Ärzte ohne Grenzen ist in der Region, die heute den Südsudan ausmacht, seit mehr als 30 Jahren tätig. Unsere Nothilfe-Teams sind bereits in Juba, Awerial, Lankien, Nasir und Nimule aktiv, während weitere Teams diesen Montag erst nach Malakal und Bentui zurückgekehrt sind. Weitere Teams bereiten sich darauf vor, nach Bor aufzubrechen. Unsere Prioritäten hängen von den Bedürfnissen der Menschen ab, aber ich bin mir sicher, dass wir eine große Vielfalt an Aktivitäten aufrecht erhalten werden müssen – von Ernährungsprogrammen über Wasseraufbereitung und die Einrichtung von sanitären Anlagen bis zu Chirurgie.

Damit Ärzte ohne Grenzen Leben retten kann, gibt es drei kritische Faktoren: Erstens muss es Ärzte ohne Grenzen möglich sein, alle Menschen mit dringendem medizinischen Bedarf zu behandeln, unabhängig davon, wer an der Macht ist – die Regierung oder die Opposition. Zweitens, was damit sehr eng in Zusammenhang steht, muss Ärzte ohne Grenzen mit allen Konfliktparteien in Dialog stehen – und volle Transparenz unserer Aktivitäten und Intentionen offenbaren – um eine vertrauensvolle und offene Beziehung zu pflegen, im Rahmen derer Probleme und Lösungen diskutiert werden können. Drittens, der wichtigste Punkt, müssen alle Konfliktparteien, vom höchstrangigen Offizier bis zum einfachen Soldaten, die PatientInnen, Einrichtungen und MitarbeiterInnen von Ärzte ohne Grenzen respektieren, statt sie anzugreifen.

Nachdem ich Regierungsvertreter in Juba und Nimule getroffen habe sowie lokale Verantwortliche in den von der Opposition kontrollierten Gebieten, bin ich mehr als beeindruckt von deren Engagement, um unsere Arbeit zu unterstützen. Ich bin mir jedoch dessen bewusst, dass die Realität in den Projekten schwieriger zu beeinflussen ist – wie unsere Teams in Malakal, Bentiu und an weiteren Orten schmerzhaft erleben mussten.
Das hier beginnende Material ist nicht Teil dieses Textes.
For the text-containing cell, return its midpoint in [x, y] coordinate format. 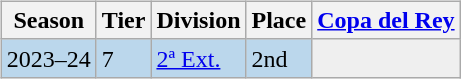
Season [48, 20]
Copa del Rey [386, 20]
7 [124, 58]
2023–24 [48, 58]
2nd [279, 58]
Division [198, 20]
2ª Ext. [198, 58]
Place [279, 20]
Tier [124, 20]
Pinpoint the cell where the given text exists, returning its (x, y) midpoint coordinate. 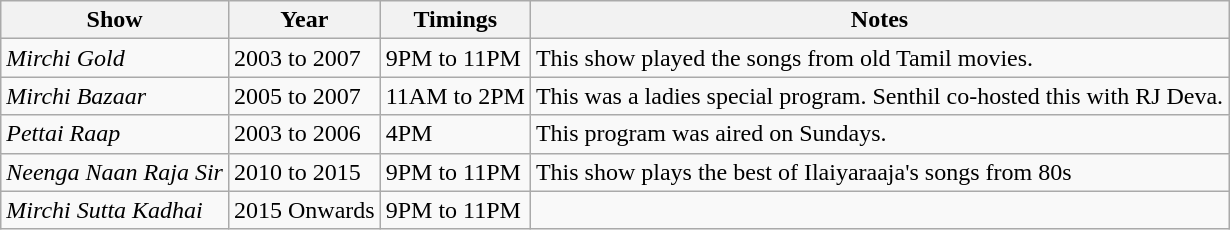
2003 to 2006 (304, 134)
Pettai Raap (115, 134)
Year (304, 20)
Mirchi Gold (115, 58)
This show plays the best of Ilaiyaraaja's songs from 80s (879, 172)
Show (115, 20)
This program was aired on Sundays. (879, 134)
This was a ladies special program. Senthil co-hosted this with RJ Deva. (879, 96)
2010 to 2015 (304, 172)
This show played the songs from old Tamil movies. (879, 58)
Mirchi Sutta Kadhai (115, 210)
4PM (455, 134)
Mirchi Bazaar (115, 96)
2015 Onwards (304, 210)
2005 to 2007 (304, 96)
2003 to 2007 (304, 58)
Notes (879, 20)
Neenga Naan Raja Sir (115, 172)
11AM to 2PM (455, 96)
Timings (455, 20)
Die nächsten Schritte sind daher klar: Ärzte ohne Grenzen wird, in engem Kontakt mit den relevanten Verantwortlichen, die notwendigen Teams und Materialien in diesem Notfall bereitstellen – und zwar mit unseren eigenen logistischen Kapazitäten zur Sicherung unserer Unabhängigkeit.

Wir müssen höchsten Einsatz zeigen, um den Hilfsbedürfnissen von Marion, Deng und den Hunderttausenden anderen zu begegnen, die unsere Solidarität und Unterstützung benötigen.